South Park Commons — the collectives model for spurring innovation
From the NYT circa 2017:
…the [South Park] Commons aims to fill a hole in the tech landscape. Northern California is littered with incubators and accelerators, organizations like Y Combinator and Techstars that help small companies develop and grow. This is something different, a community you can join before you have founded a company or even when you have little interest in founding one.

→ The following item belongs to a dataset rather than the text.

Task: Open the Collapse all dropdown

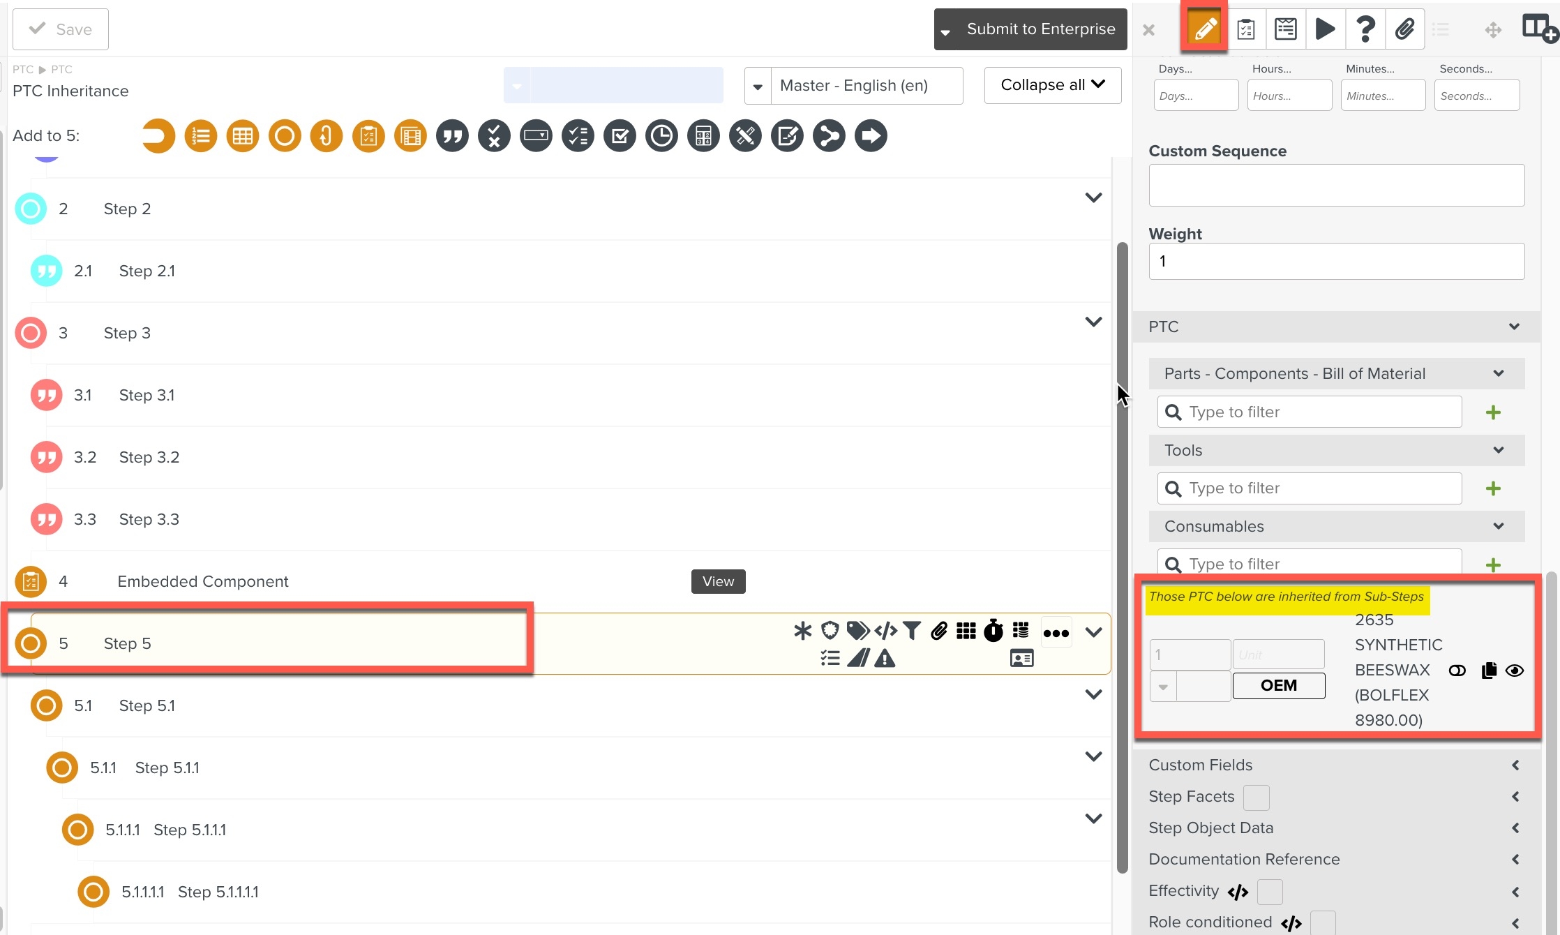Action: click(1052, 85)
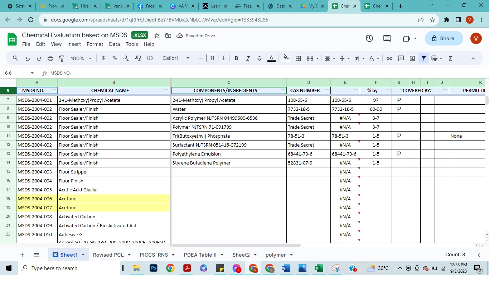Click the insert link icon
The height and width of the screenshot is (281, 489).
pos(389,58)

The Commons is a bit like the hacker spaces that have long thrived in the Valley — places where coders and makers gather to build new software and hardware — but it moves beyond that familiar concept. Its founder, for one thing, is a female engineer turned entrepreneur turned executive.
From SPC itself:
SPC is a de-risking platform. The community addresses the social and intellectual components of risk—it provides a close-knit, high-talent group during the idea stage so members can reach founder-market fit before attempting product-market fit. The SPC Fund plays the more traditional role of de-risking finances: our recently-launched Community Grant works much like Emergent Ventures; the Founder Fellowship (we’re currently accepting applications) is designed to get would-be founders to take the plunge; and we participate in the broader VC ecosystem with some later-stage investments.
Reminds me of the Junto Club, not to mention the 18th century more broadly; SPC itself cites Junto as a model. Think of it as a technical community of people without full-time jobs, plus a venture fund. On the ground, technologists hang out with potential founders. Here is TechCrunch on SPC.
Which are other recent examples of successful “community” models for spurring innovation?